Warner Bros. Discovery formally rejected a $108 billion acquisition proposal from Paramount Global, calling the financing structure unworkable due to an embedded debt load exceeding $87 billion. The bid, which surfaced in late April, would have created a media conglomerate controlling HBO, CNN, Paramount Pictures, and CBS under a single balance sheet carrying leverage ratios not seen since the 2007 credit cycle.
Paramount's proposal relied on $87 billion in acquisition financing layered atop Warner's existing $42 billion debt stack, pushing pro forma net leverage past 8.5x EBITDA on trailing twelve-month figures. Warner's board, led by CEO David Zaslav, cited structural concerns around covenant flexibility and refinancing risk in a statement released Monday. The rejection marks the second time Warner has declined a Paramount approach in eighteen months, the previous attempt in November 2023 collapsing over similar capital structure disagreements. Paramount's equity holders would have received $38 per share in a mix of cash and Warner stock, representing a 27% premium to Friday's close.
The rejection preserves Warner's ongoing deleveraging program, which has reduced net debt by $8.2 billion since the WarnerMedia-Discovery merger closed in April 2022. Warner targets a 2.5x-3.0x leverage range by fiscal 2026, achievable through free cash flow generation of $6-7 billion annually and selective asset sales including its Polish broadcast portfolio and certain gaming IP licenses. A Paramount combination would have reversed two years of balance sheet discipline and exposed Warner to Paramount's own refinancing calendar, which includes $12 billion in maturities between 2026 and 2028 at spreads 340 basis points above current Warner paper.

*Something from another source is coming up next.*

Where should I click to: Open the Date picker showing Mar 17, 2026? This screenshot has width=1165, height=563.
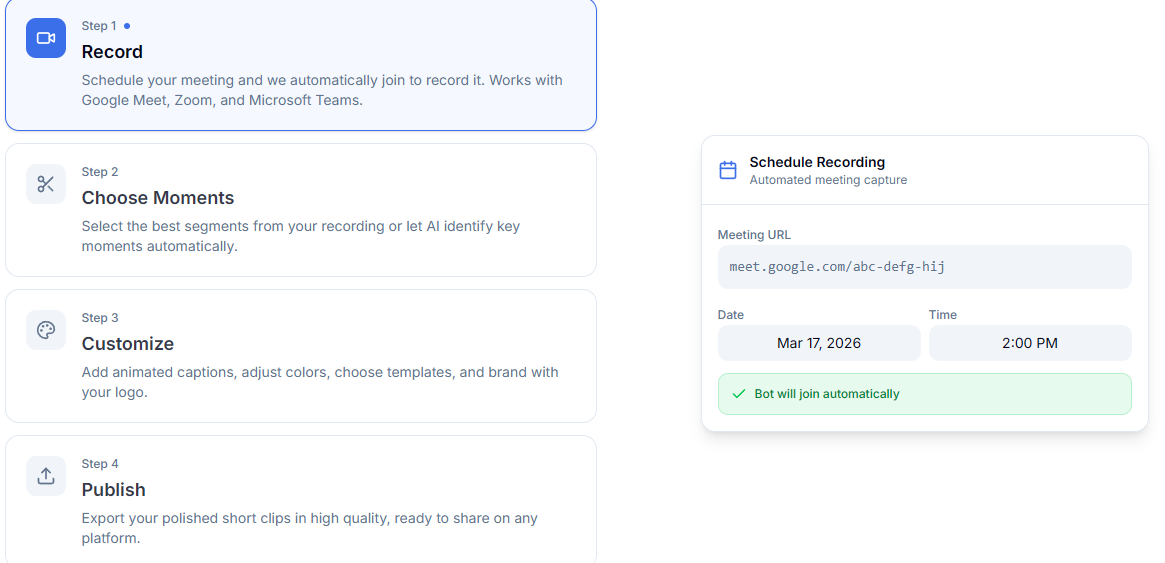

The market had anticipated rejection. Warner's stock rose 4.1% on the news, credit default swaps tightened 18 basis points, and the company's 2029 bonds rallied 2.3 points to 101.8 on improved deleveraging visibility. Paramount shares fell 6.8%, erasing gains accumulated since merger speculation began circulating in March. The debt financing package, reportedly structured by JPMorgan and Barclays, would have required syndication of the largest U.S. leveraged loan in history, eclipsing the $45 billion Equity Office Properties buyout led by Blackstone in 2007. Current leveraged loan market capacity sits near $1.2 trillion, but arrangers expressed private skepticism that a single $87 billion facility could clear without significant term loan B repricing or mandatory equity cure provisions.
Allocators should monitor Warner's Q2 earnings on August 8, when management will detail streaming ARPU trends for Max and updated free cash flow guidance. Paramount's next move remains unclear, though bankers expect the company to explore European strategic buyers or a breakup scenario separating CBS from film assets. Warner's rejection also removes a potential catalyst for media sector consolidation, leaving Comcast-NBCUniversal and Disney as the only vertically integrated players not actively deleveraging. The credit markets priced this outcome correctly. Warner's decision protects the covenant structure that institutional holders demanded during the 2022 merger close.
The financing structure Paramount proposed would have required covenant amendments across $42 billion of existing Warner debt, a process that typically demands consent fees of 25-50 basis points and attracts holdout creditors seeking par puts or springing liens. Warner avoided that negotiation entirely.